*Directions:* Find the lines of the listing that contain the string "agent", and return them.

++++

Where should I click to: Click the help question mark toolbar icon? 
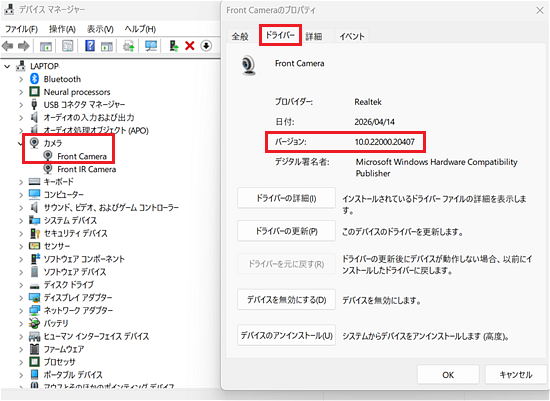pyautogui.click(x=90, y=46)
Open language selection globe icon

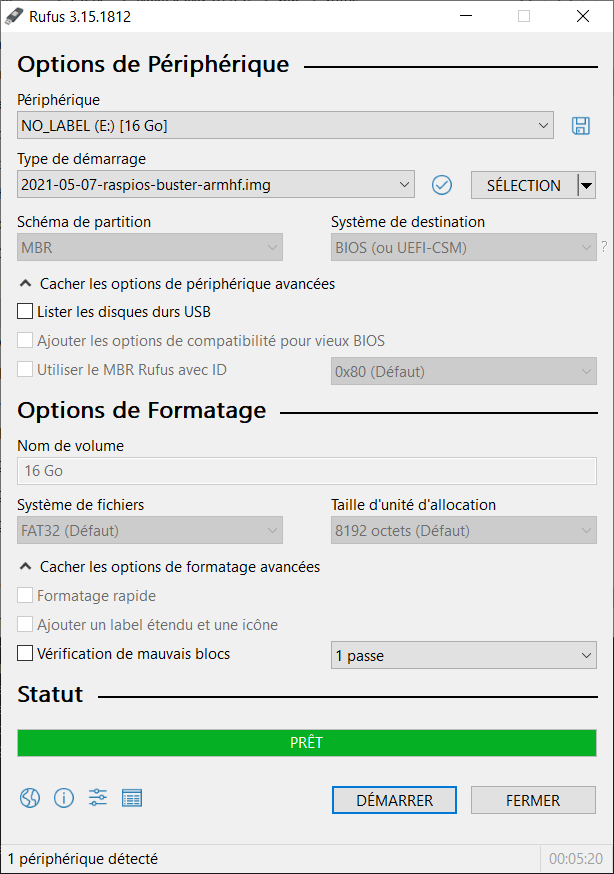point(30,798)
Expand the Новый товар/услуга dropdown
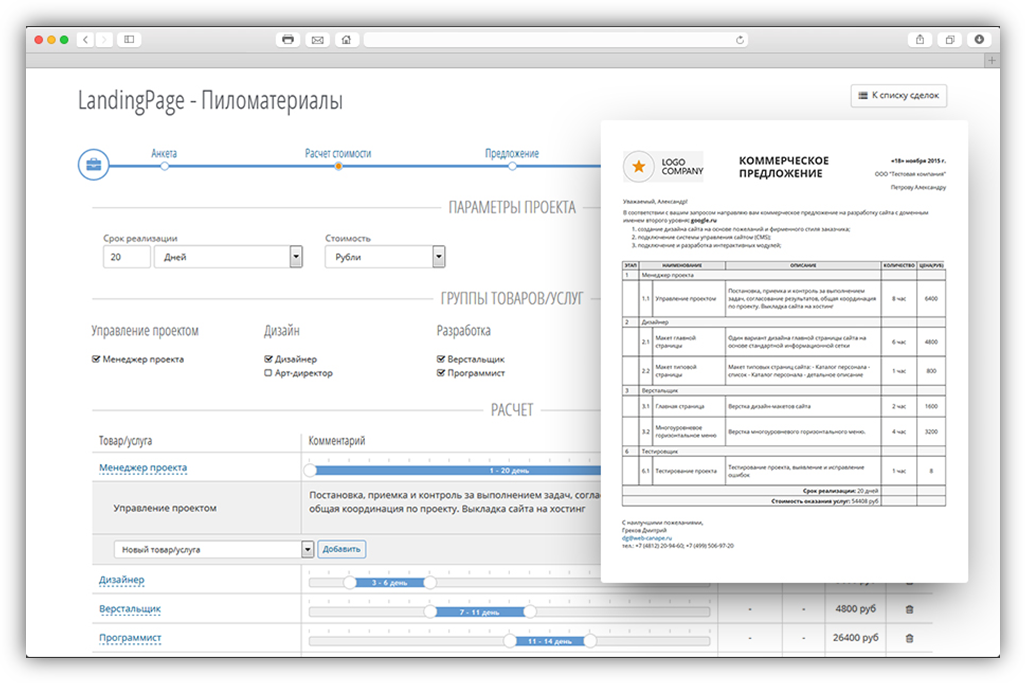 point(307,549)
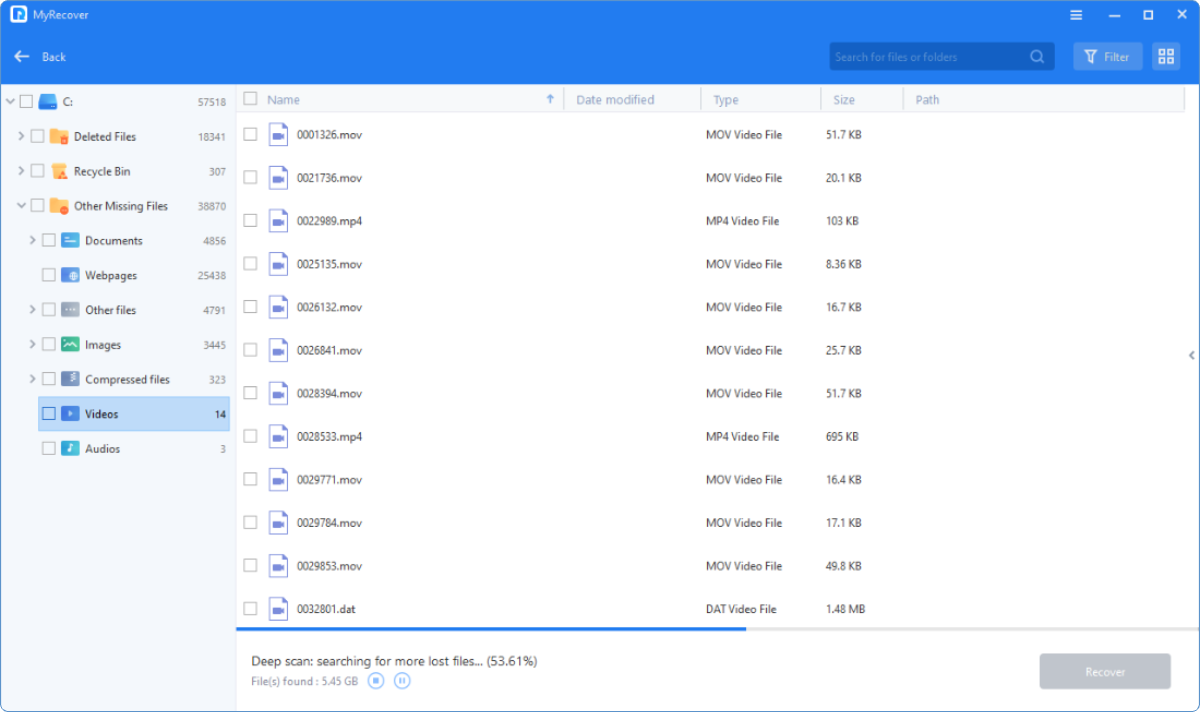
Task: Click the Back arrow icon
Action: 22,57
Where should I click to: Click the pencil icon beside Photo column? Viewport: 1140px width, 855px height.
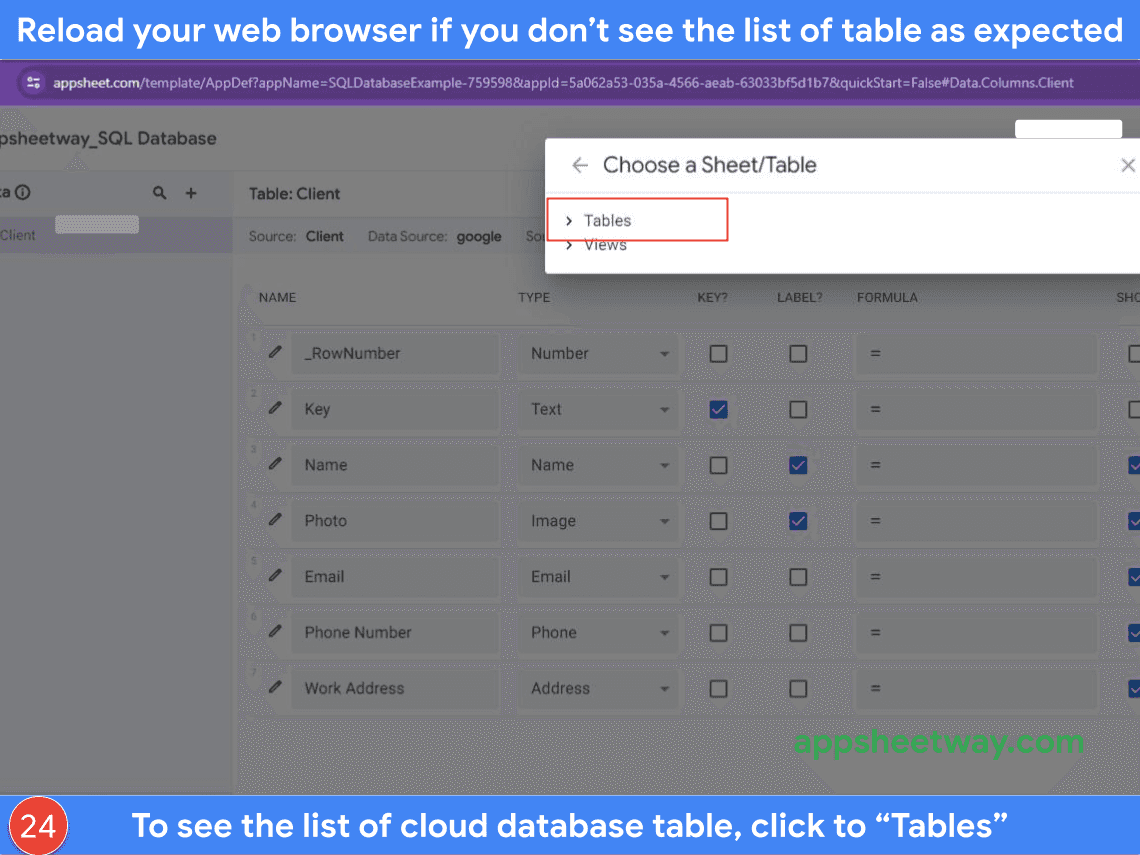click(275, 520)
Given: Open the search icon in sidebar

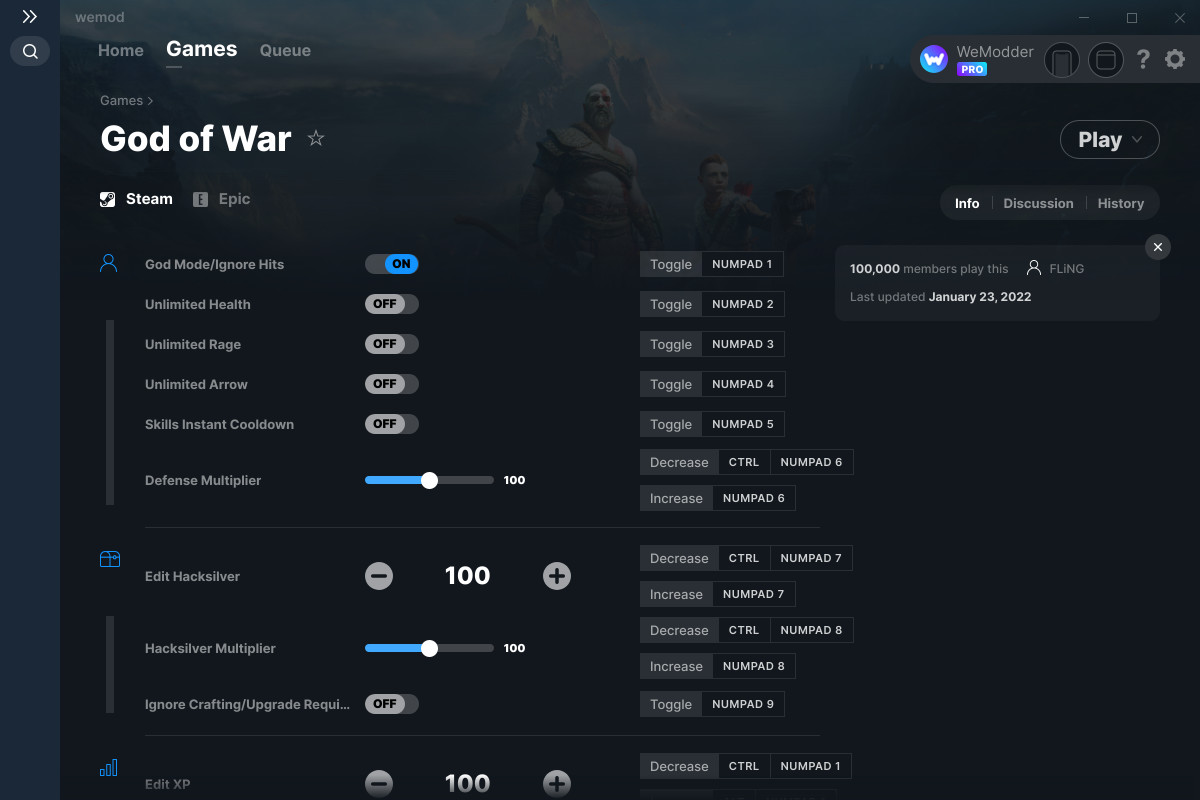Looking at the screenshot, I should [x=30, y=51].
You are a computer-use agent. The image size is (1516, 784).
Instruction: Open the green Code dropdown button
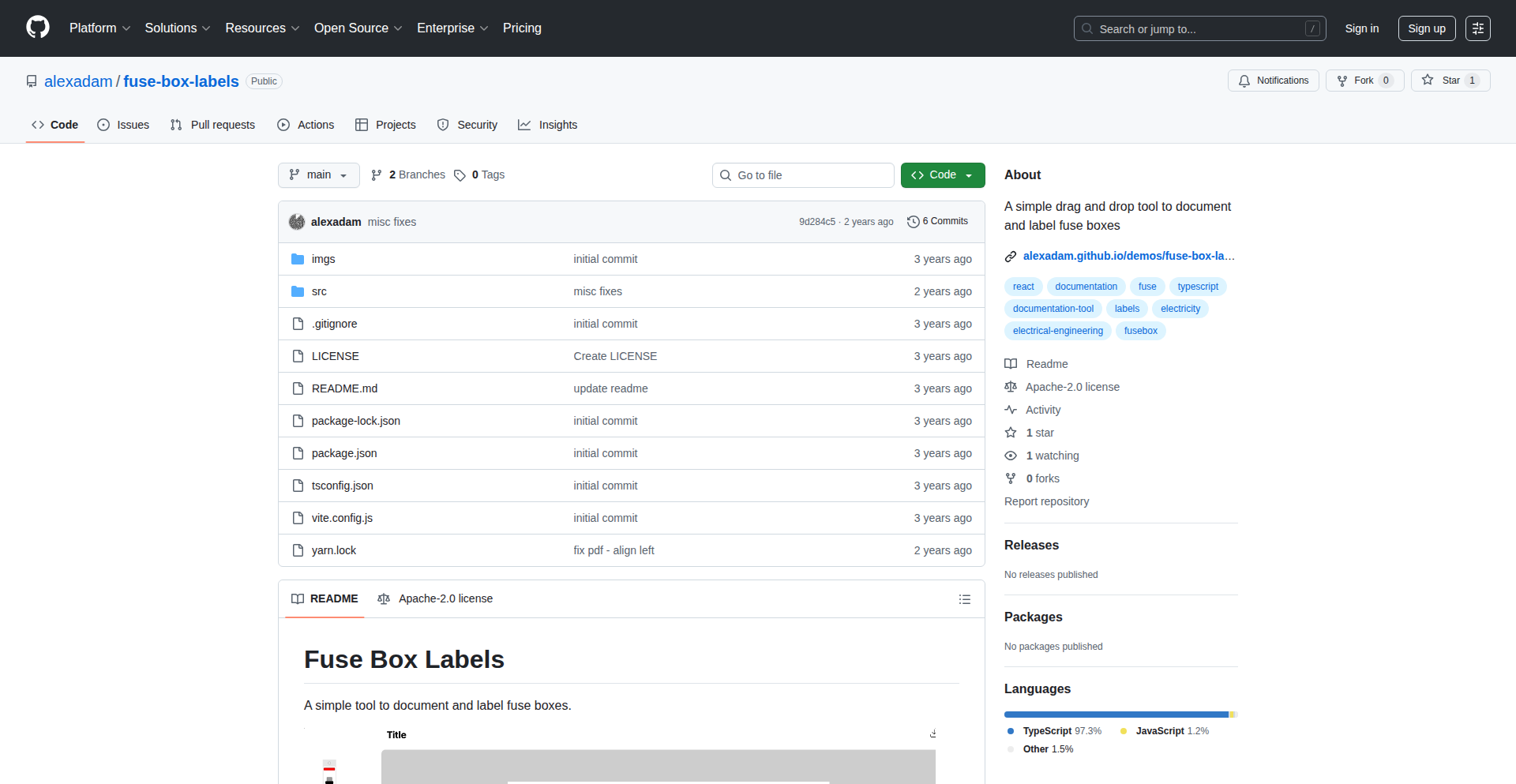(x=942, y=175)
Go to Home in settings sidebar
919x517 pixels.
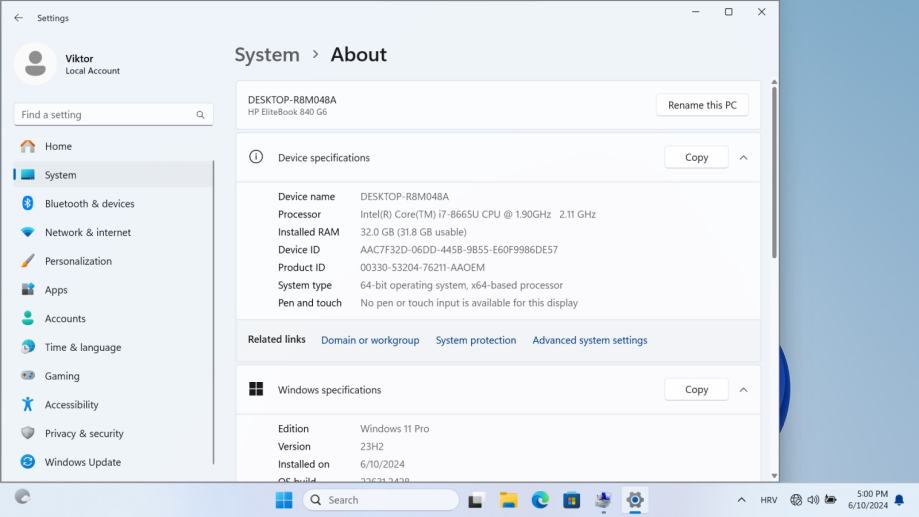click(58, 146)
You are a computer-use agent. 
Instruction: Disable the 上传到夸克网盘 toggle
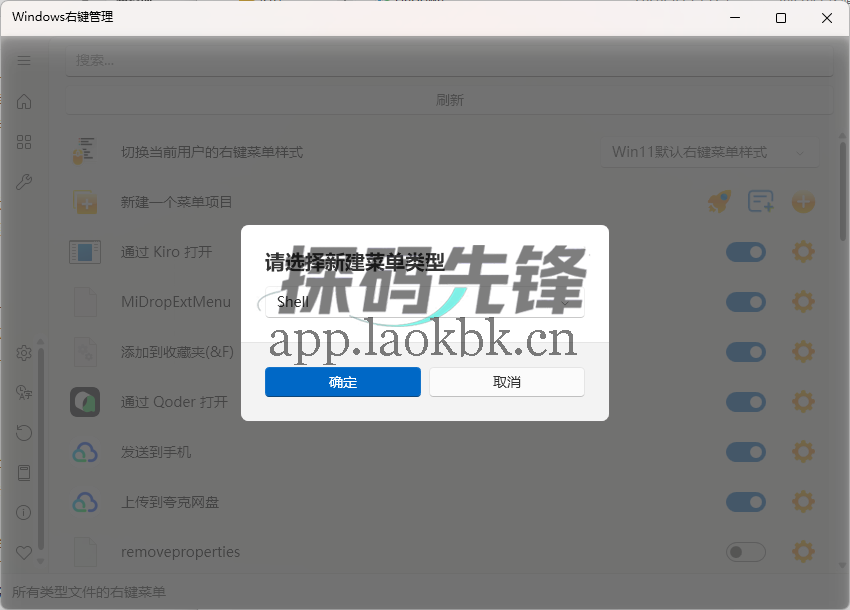pos(746,501)
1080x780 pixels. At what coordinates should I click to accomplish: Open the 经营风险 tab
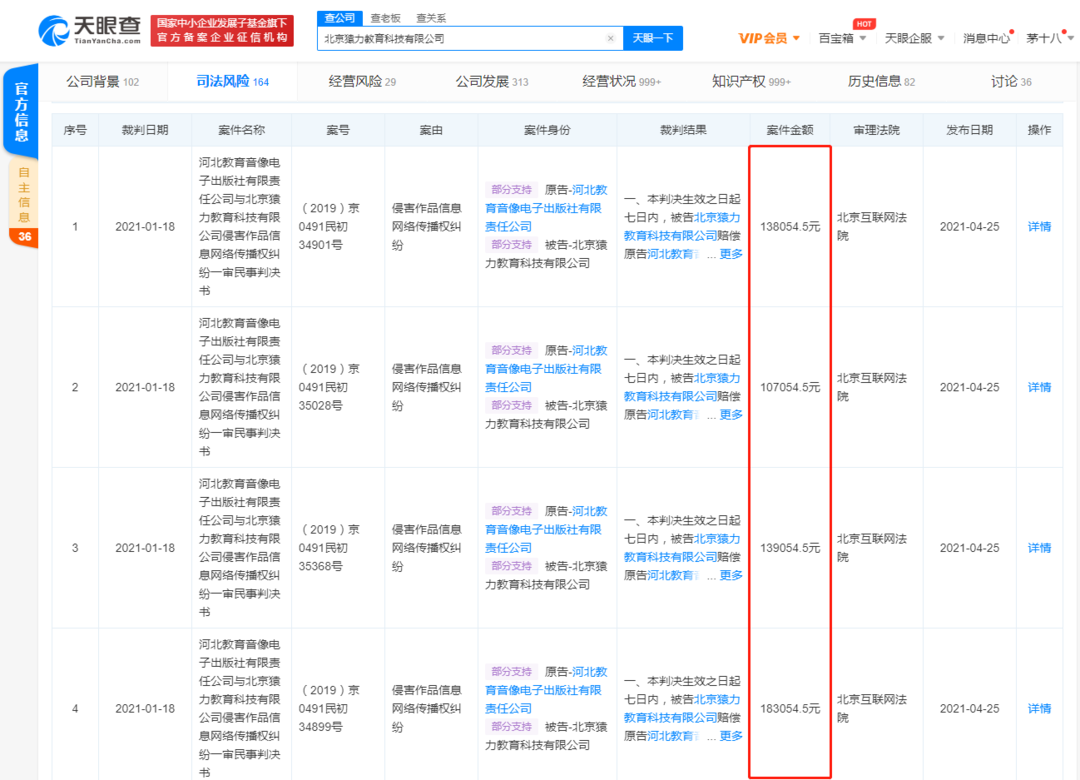[x=361, y=82]
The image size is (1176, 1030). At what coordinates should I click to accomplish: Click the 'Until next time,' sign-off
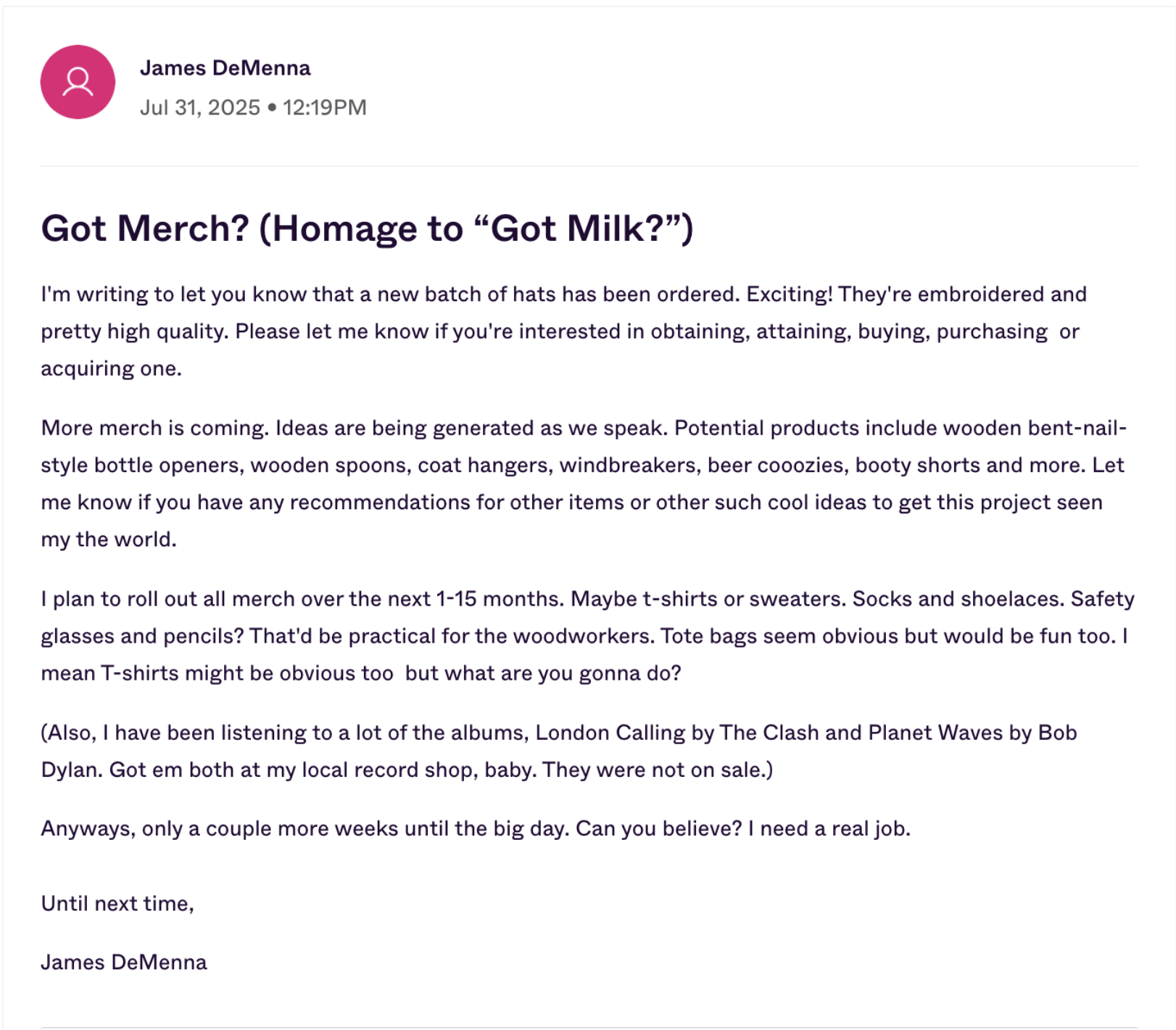117,904
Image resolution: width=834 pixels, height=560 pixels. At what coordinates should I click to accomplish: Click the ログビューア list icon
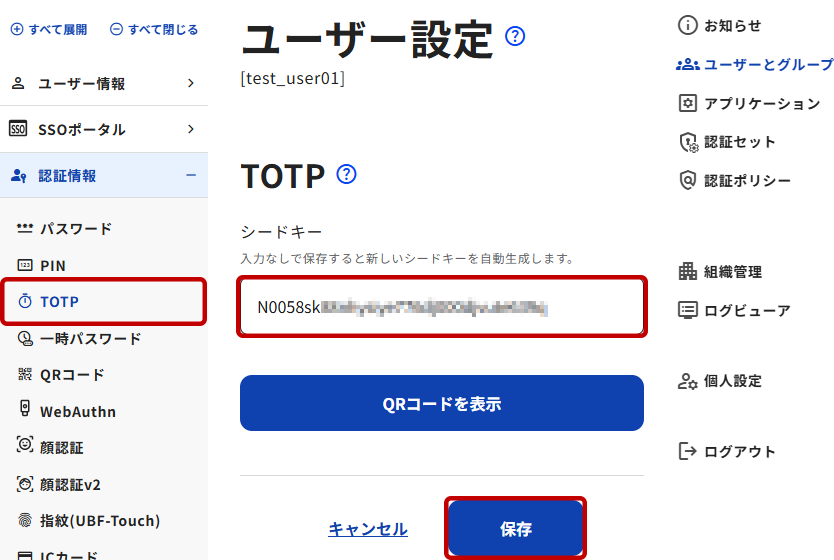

++++

*Your solution:*
You are a computer-use agent. The image size is (1516, 784).
You are a computer-use agent. 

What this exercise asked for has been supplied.